Currently the search-engine command returns a hardwired document. You will modify the search-engine to do real searches.

Step 2. Extracting the Words from the Request.

First study the file search-engine.cpp, specially the method SearchEngine::dispatch(). This method is called when a request arrives from the browser. The argument documentRequested has the form "/search?word=word1+word2+word3..." You will need to parse documentRequested to extract the words word1, word2, word3 that will be searched by your search engine.

Step 3. Implement the  ArrayDictionary

Initially we recommend the you to implement the ArrayDictionary that is the most simple of all. In the file array-dictionary.cpp add the code that will implement the array-dictionary. See that in array-dictionary.cpp the class ArrayDictionary inherits from the class Dictionary. In the addRecord method you will add a record into the array.  Your implementation will extend the length of the array if it has reached the maximum. Also the search for the words will be sequential.

Step 4. Loading the word file

In the file search-engine.cpp you will find the constructor SearchEngine::SearchEngine(port, dictionaryType). This constructor performs the initialization of the search engine. The argument dictionaryType  tells the type of dictionary that should be used: ArrayDictionary, HashDictionary, AVLDictionary, or BinarySearchDictionary. You will create here, for now, the ArrayDictionary you implemented in step 3.  In the header file search-engine.h you will find the class SearchEngine a member variable _wordToURLList This member variable will point to the dictionary that will map words to URLRecordList's.  Initially this dictionary will be an ArrayDicitonary but you will later use other dictionary implementations depending on the dictionaryType. Once you create the dictionary, you will populate it with the files url.txt and word.txt.

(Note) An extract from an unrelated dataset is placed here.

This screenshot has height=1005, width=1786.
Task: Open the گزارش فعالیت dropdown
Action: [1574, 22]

Note: The key in the dictionary is a word (const char *) and the data is the URLRecordList *. You will need to cast the data to from (void*) to (URLRecordList *) before adding to the dictionary. The structure URLRecordList is defined in webcrawl.h but you may use your own header file if you desire.

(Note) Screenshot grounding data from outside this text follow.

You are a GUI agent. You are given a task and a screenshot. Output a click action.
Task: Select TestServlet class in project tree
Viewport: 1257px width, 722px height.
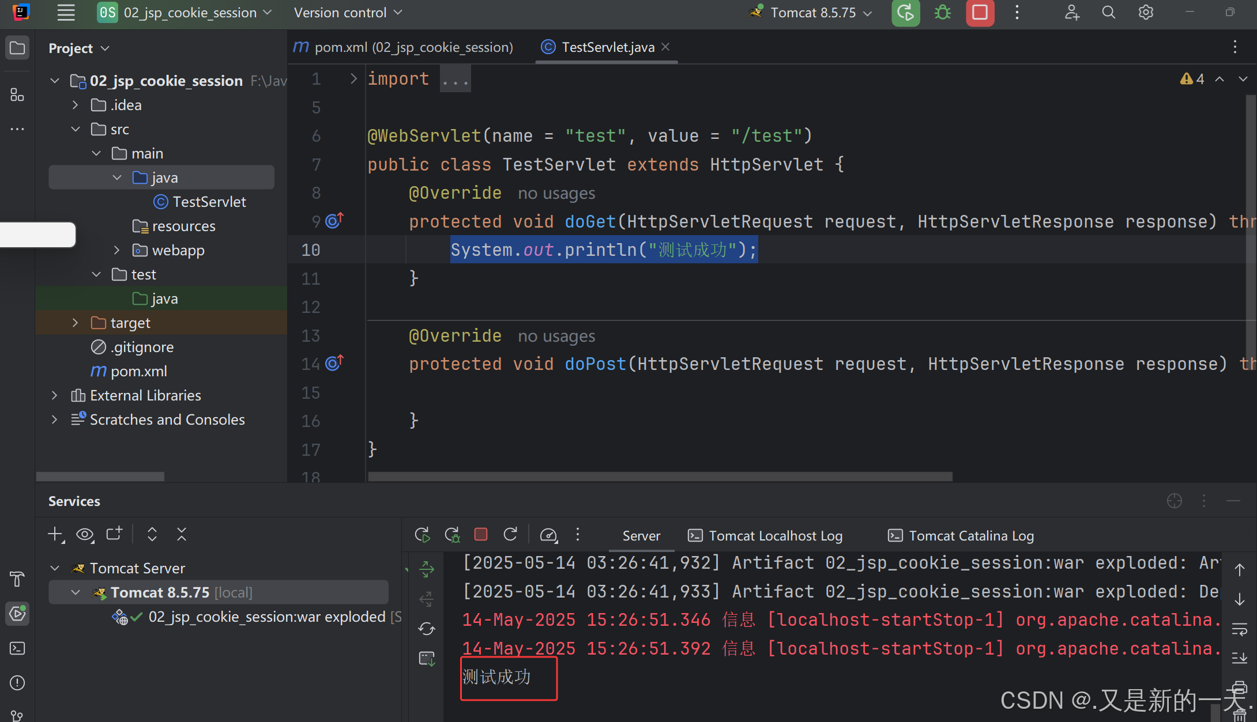point(209,202)
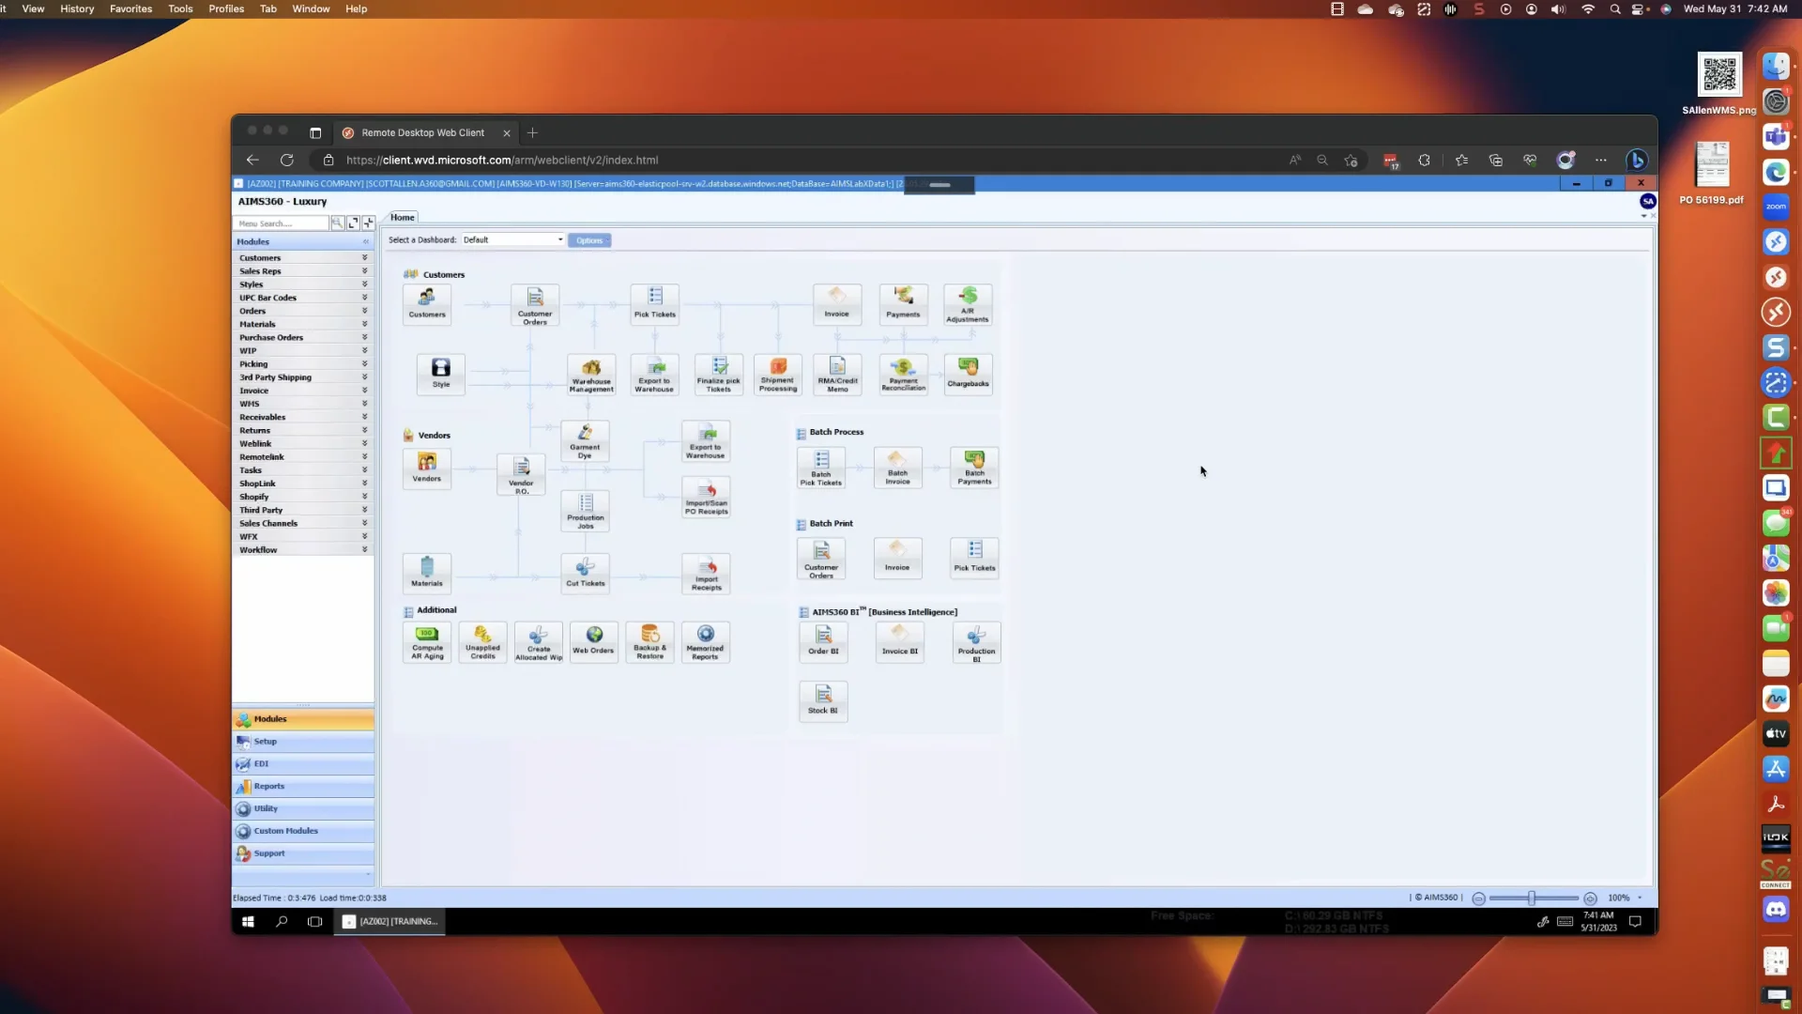Screen dimensions: 1802x1014
Task: Select the Cut Tickets icon
Action: click(x=584, y=571)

Step 5. Searching the dictionary

You will modify SearchEngine::dispatch() to return the results of your search.

void SearchEngine::dispatch( FILE * fout, const char * documentRequested)

The "fout" argument is a pointer to a file that can be used in fprintf to format the output that will be sent to the client. The documentRequested argument is used to extract the word to be searched from Step 2.  You will use the _wordToURLList dictionary to lookup the URL record that match the word. If more than one word is passed, you should print only the URL's that are common to all words.

Step 6. Implement the other Dictionaries

You will implement the other dictionaries as well. Modify the files hash-dictionary.*, avl-dictionary.*, and bsearch-dictionary.* with your implementation. Also modify the constructor SearchEngine::SearchEngine to create the dictionary that corresponds to the dictionaryType.

Step 7. Adding Other Information to the Search Output

In the search output also include the type of the dictionary used, and also the time that the search took and the average so far. Use the function clock_gettime that can measure the time in nanoseconds. Use CLOCK_REALTIME as the clock id in this function. See the man pages of clock_gettime.

Notes

You are allowed to do any modifications to the data structures, classes, and add any methods as long as you print a correct search output and use the correct type of dictionary. Also, you are invited to improve the appearance of the output.
Also, it is important that you run the "testall" script to check your data structures.

Turnin

Follow these instructions to turnin lab3:

1. Create in lab3-src a file called README with the following:
Make sure that your search-engine can be built by typing "make". Make sure it builds and runs on data.

2. Type:
make clean
turnin -c cs251 -p lab3 lab3-src


3. Type:
 turnin -c cs251 -p lab3 -v

to make sure you have submitted the right files

the deadline of this project is 11:59PM Tuesday July 25th 2017.
The project will be presented during your PSO on Wednesday July 26th and Thursday July 27th. Both lab2 and lab3 will be presented the same day. A draft of the grading form that we will be using is at the top of the handout.